_Instructions for the task_. Reproduce the records below, replacing "center" with "central" and leaving everything else unchanged. Leave the pictures out of your answer.
[Start of Material]
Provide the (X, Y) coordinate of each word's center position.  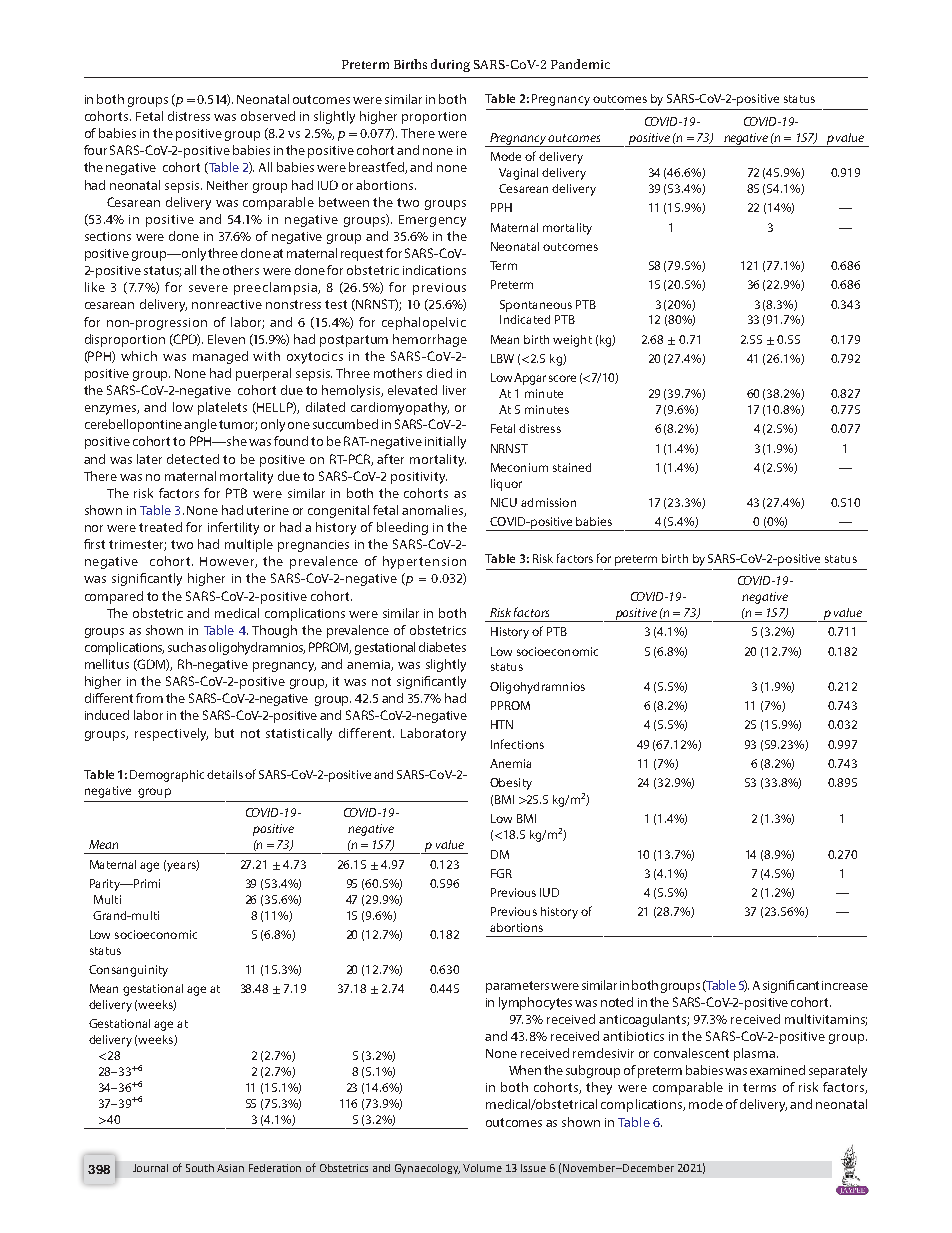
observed (268, 116)
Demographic (167, 776)
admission (548, 502)
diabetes (442, 647)
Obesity (511, 784)
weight (572, 341)
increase (845, 985)
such (180, 647)
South (200, 1168)
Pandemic (580, 64)
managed (220, 357)
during (450, 65)
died (439, 373)
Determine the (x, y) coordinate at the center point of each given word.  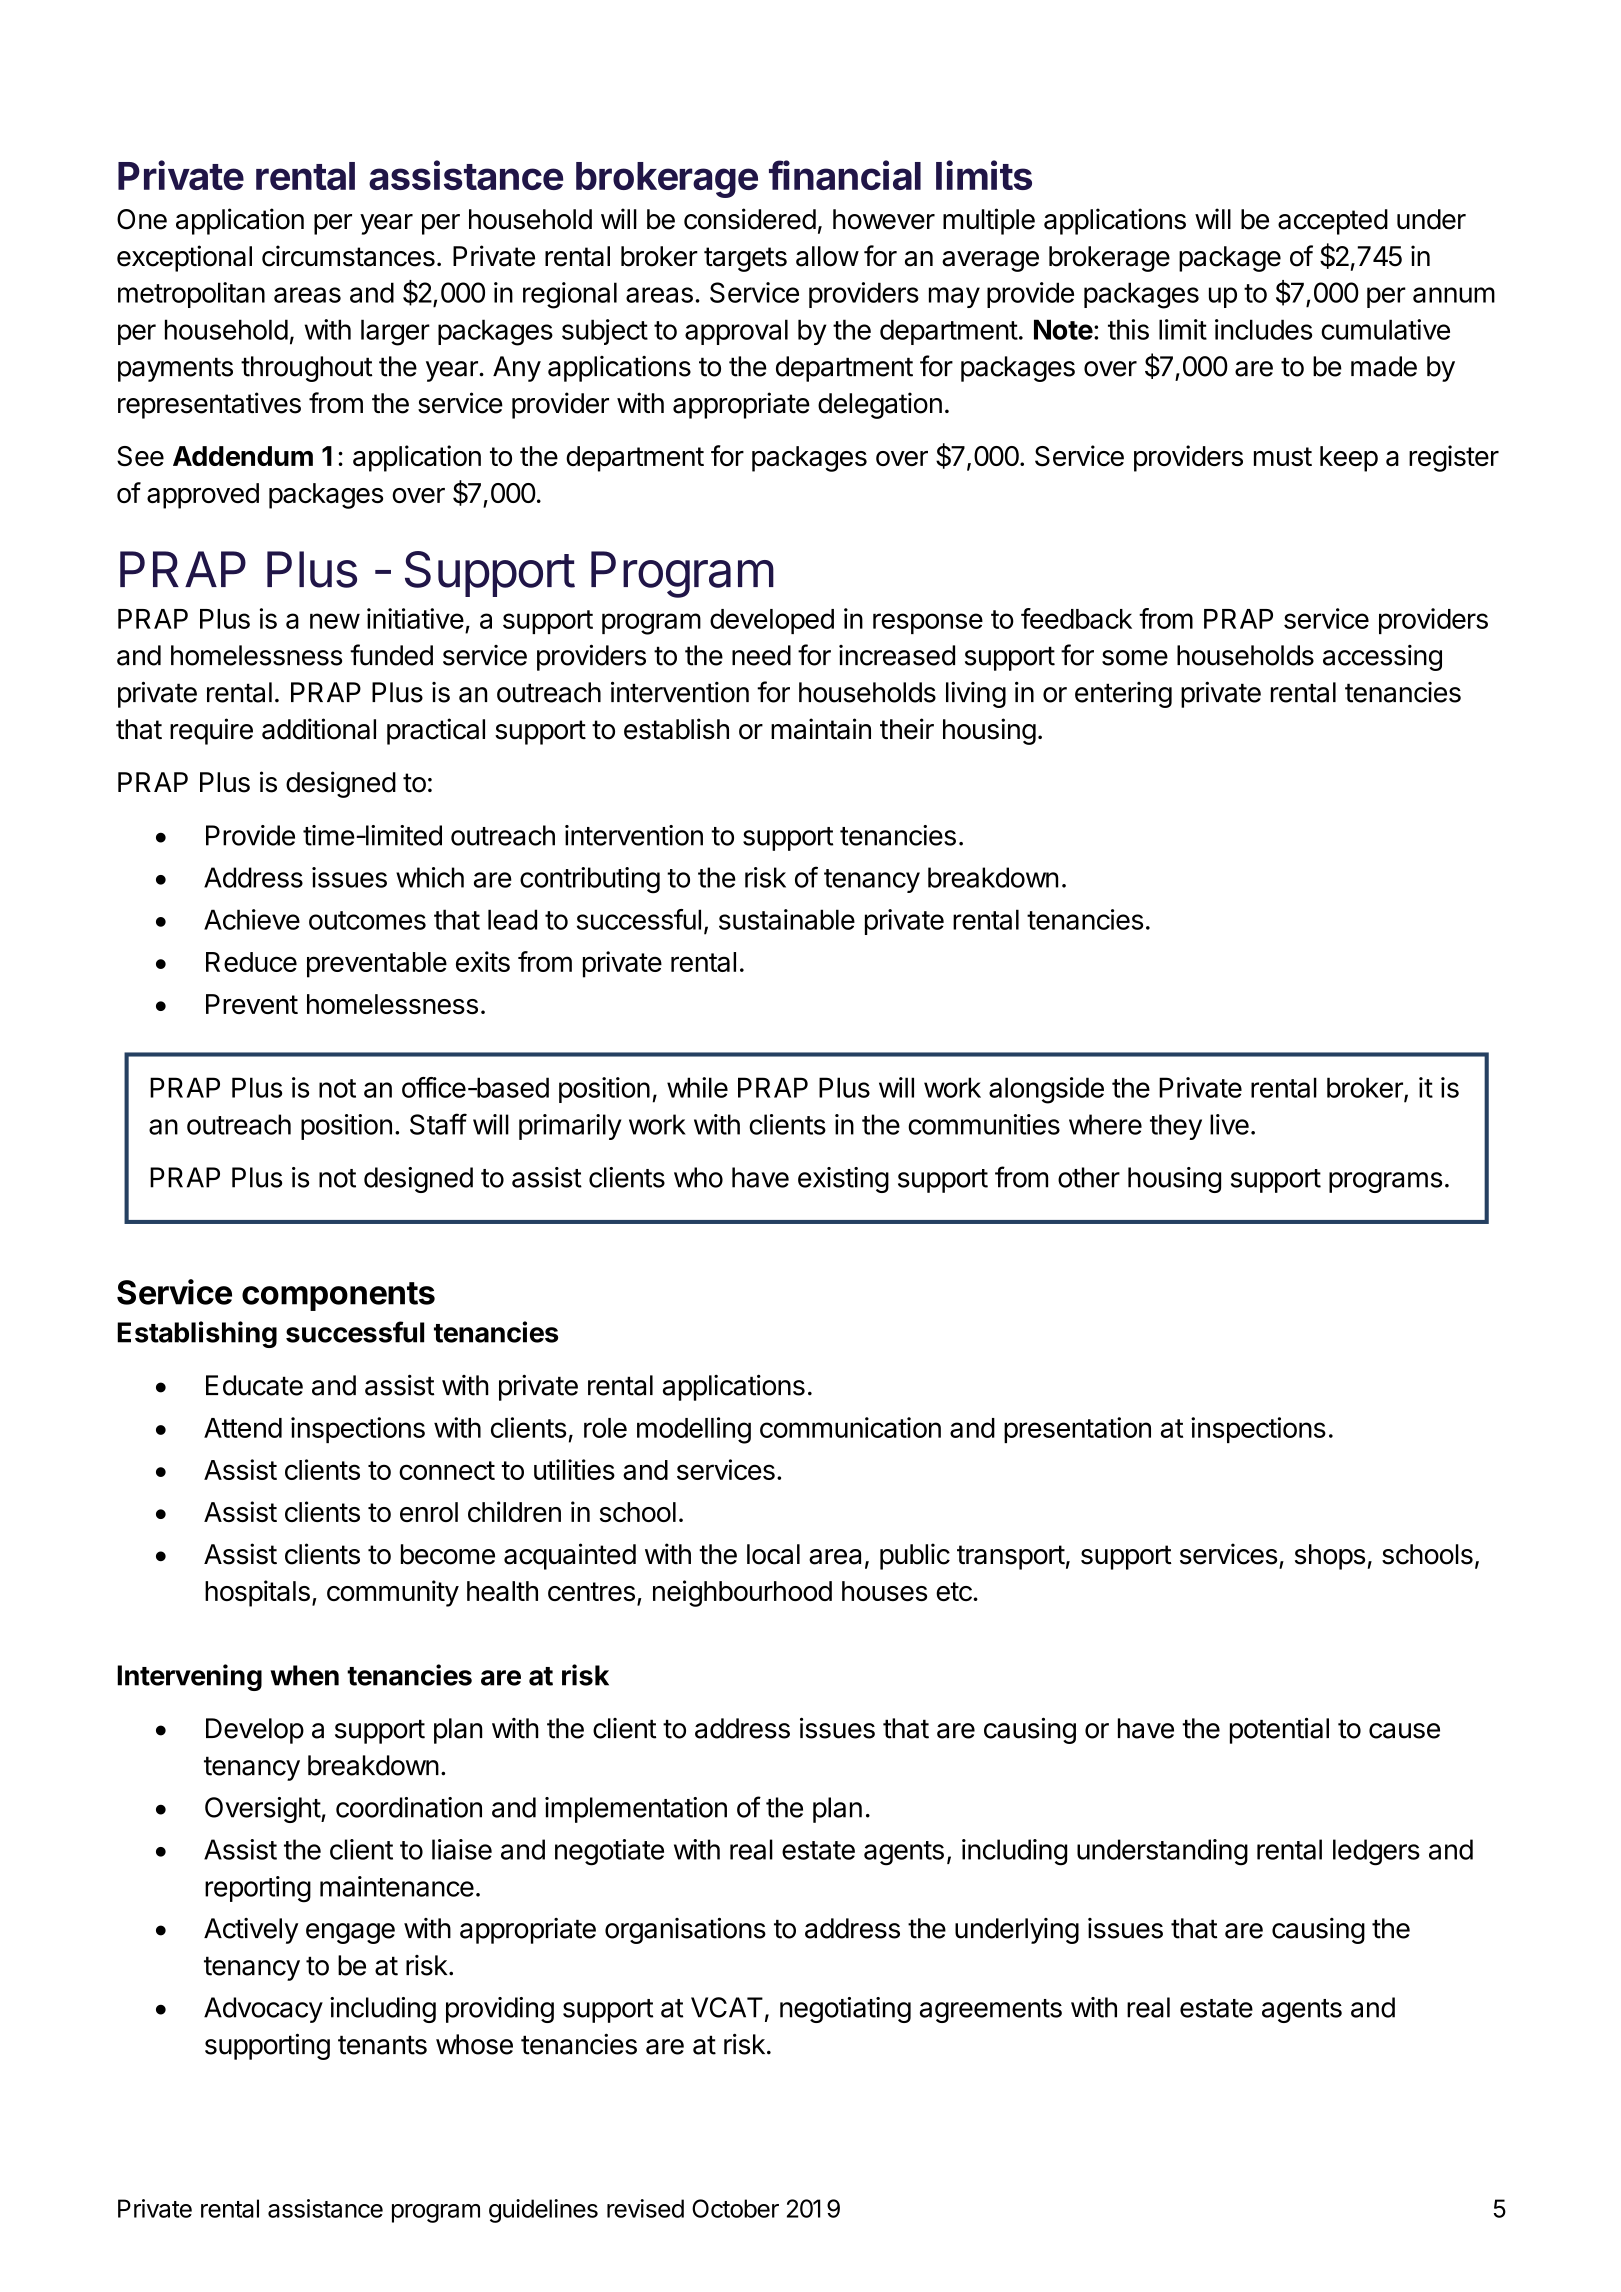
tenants (382, 2045)
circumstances (348, 256)
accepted (1333, 222)
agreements (991, 2011)
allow (827, 256)
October (735, 2208)
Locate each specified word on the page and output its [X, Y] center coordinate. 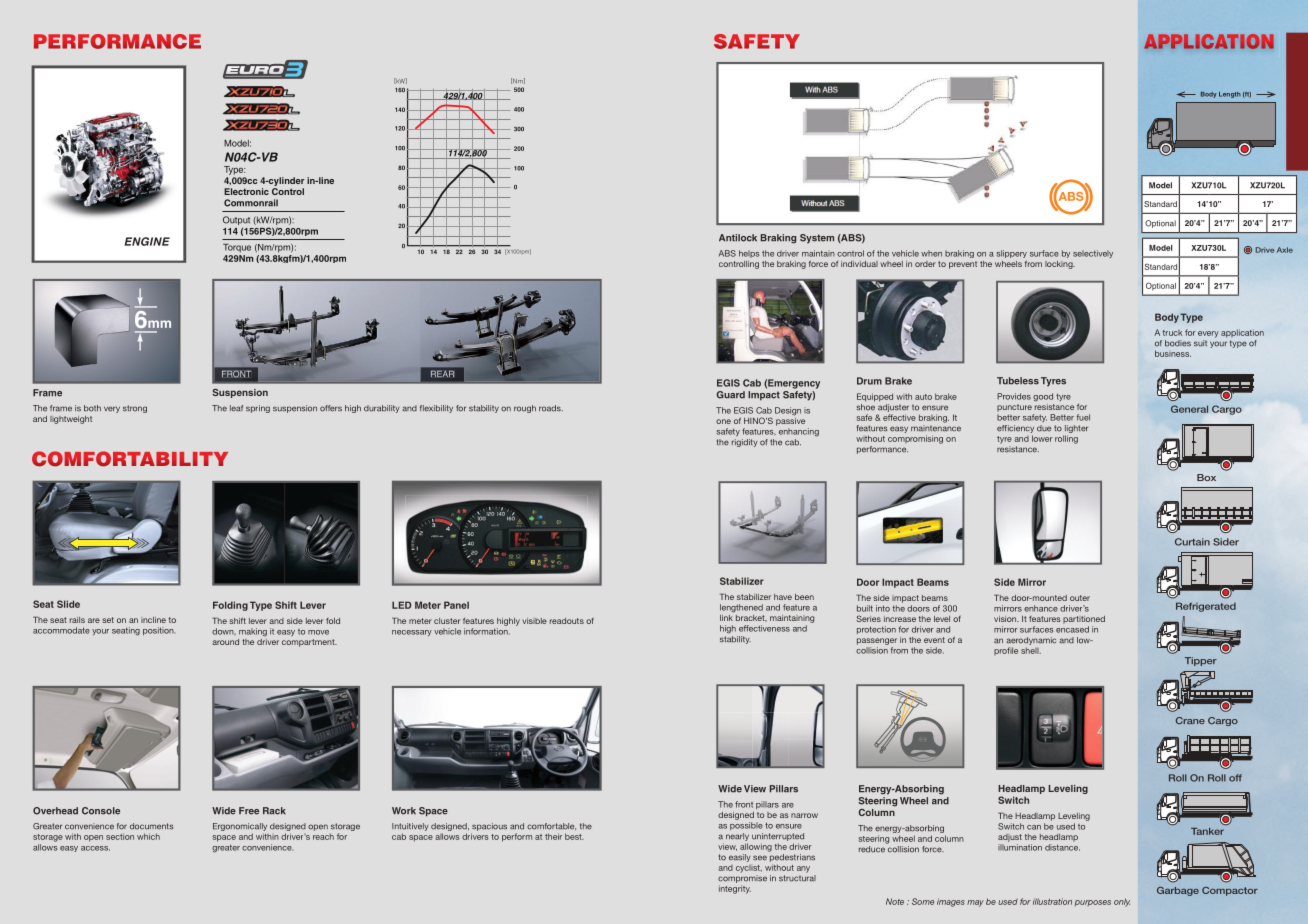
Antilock [738, 238]
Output [236, 220]
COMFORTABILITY [130, 459]
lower [1042, 438]
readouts [567, 621]
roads [551, 408]
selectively [1093, 254]
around [225, 642]
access [95, 848]
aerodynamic [1031, 641]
[End of Material]
_Right answer_.
Provide the (X, Y) coordinate of each word's central position.  
observed (268, 116)
Demographic (167, 776)
admission (548, 502)
diabetes (442, 647)
Obesity (511, 784)
weight (572, 341)
increase (845, 985)
such (180, 647)
South (200, 1168)
Pandemic (580, 64)
managed (220, 357)
during (450, 65)
died (439, 373)
Determine the (x, y) coordinate at the central point of each given word.  
tenants (382, 2045)
circumstances (348, 256)
accepted (1333, 222)
agreements (991, 2011)
allow (827, 256)
October (735, 2208)
Locate each specified word on the page and output its [X, Y] central coordinate. 
Antilock [738, 238]
Output [236, 220]
COMFORTABILITY [130, 459]
lower [1042, 438]
readouts [567, 621]
roads [551, 408]
selectively [1093, 254]
around [225, 642]
access [95, 848]
aerodynamic [1031, 641]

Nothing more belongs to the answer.